We do know there are certain risk factors that are red flags; making an individual more prone to suicide. These include, of course, depression, but also any stressor at all, even childbirth. Included are loss of job, loss of a spouse or other loved one, loss of independence (as for senior citizens), financial setbacks, and PTSD. Other triggers are knowing someone who has suicided (even a favorite celebrity), problems in school (including bullying), breakups with girlfriend or boyfriend, or school failure.
There may be no obvious signals. Many, many suicides surprise friends and family, and you can imagine the amount of guilt those friends and family feel that they somehow failed their loved one. The fact is that some suicide victims will not readily telegraph their intentions even if asked. It is therefore important for friends and loved ones to consider that this is a possibility when a person starts appearing or acting differently in any way. I believe that the Family Doctor in the opening paragraph detected a subtle change in his patient’s mood, which is why he pressed the issue of the bridge. So, when we ask someone “How ya doin?” and they say “Fine,” obviously that is not enough. We need to follow-up with “No, seriously,” creating a safe space for the patient to be open and honest.

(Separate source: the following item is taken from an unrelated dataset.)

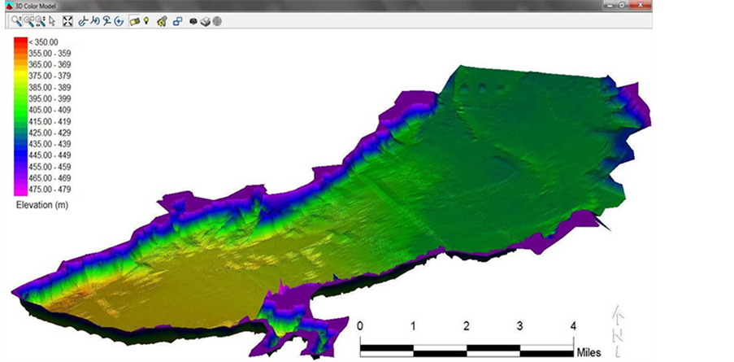This screenshot has height=362, width=734.
Task: Fit the model with the zoom extents icon
Action: pos(67,20)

Suicidality or the merest suspicion of it can be a medical emergency, on the same level as left-sided chest pain or numbness in the arm or leg. A stroke, a heart attack, a suicide; the end results could all end in death.
If you are concerned, there are simple questions you can ask. Doctors use a general depression screening called the PHQ-2, which has two questions:
- Have you been bothered by having little interest or pleasure in doing things?

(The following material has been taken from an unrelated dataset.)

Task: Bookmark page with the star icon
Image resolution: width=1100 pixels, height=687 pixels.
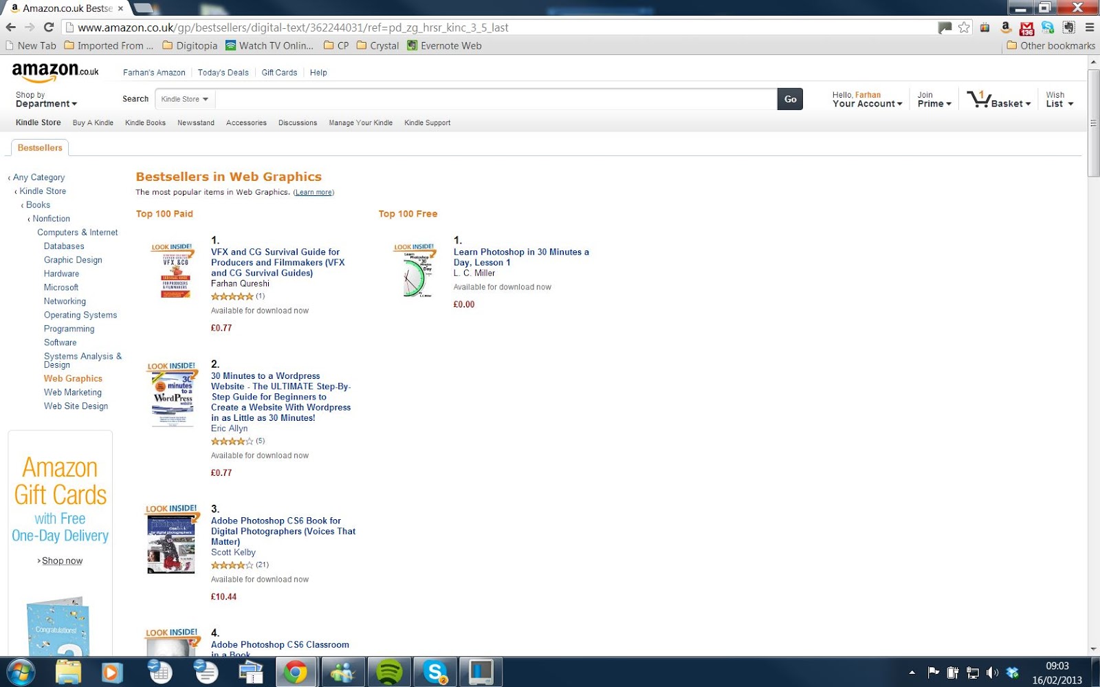Action: tap(964, 28)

- Have you been bothered by feeling down, depressed, or hopeless?
Depressed people WILL answer these questions. A more direct question would be:
Are you thinking of harming yourself?
It may take some courage to look a loved one directly in the face and ask such questions. I have done it…more than once, and I’m glad I did.

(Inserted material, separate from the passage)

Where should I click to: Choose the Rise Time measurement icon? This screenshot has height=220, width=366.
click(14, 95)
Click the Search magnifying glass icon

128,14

Then, and this will take more courage…if you get anything but a clearly negative response, some sort of action is required. If you believe that your loved one is contemplating suicide, then you must either: call a suicide hotline, involve other friends or family, reach out to medical or mental health professionals, or all of the above. Obviously, you would not leave that person alone if you thought that there was an imminent risk of suicide, and access to means for it such as firearms or sleeping pills.
THRIVE and others, all around our region, are taking steps to address mental health and well-being, from recruiting more mental health professionals, to educating doctors, teachers and caretakers, but they cannot do it alone. It should be obvious that, with a problem where the signs and symptoms can be so subtle, EVERYONE, including YOU will need to get involved in order to ensure the life and health of your loved ones.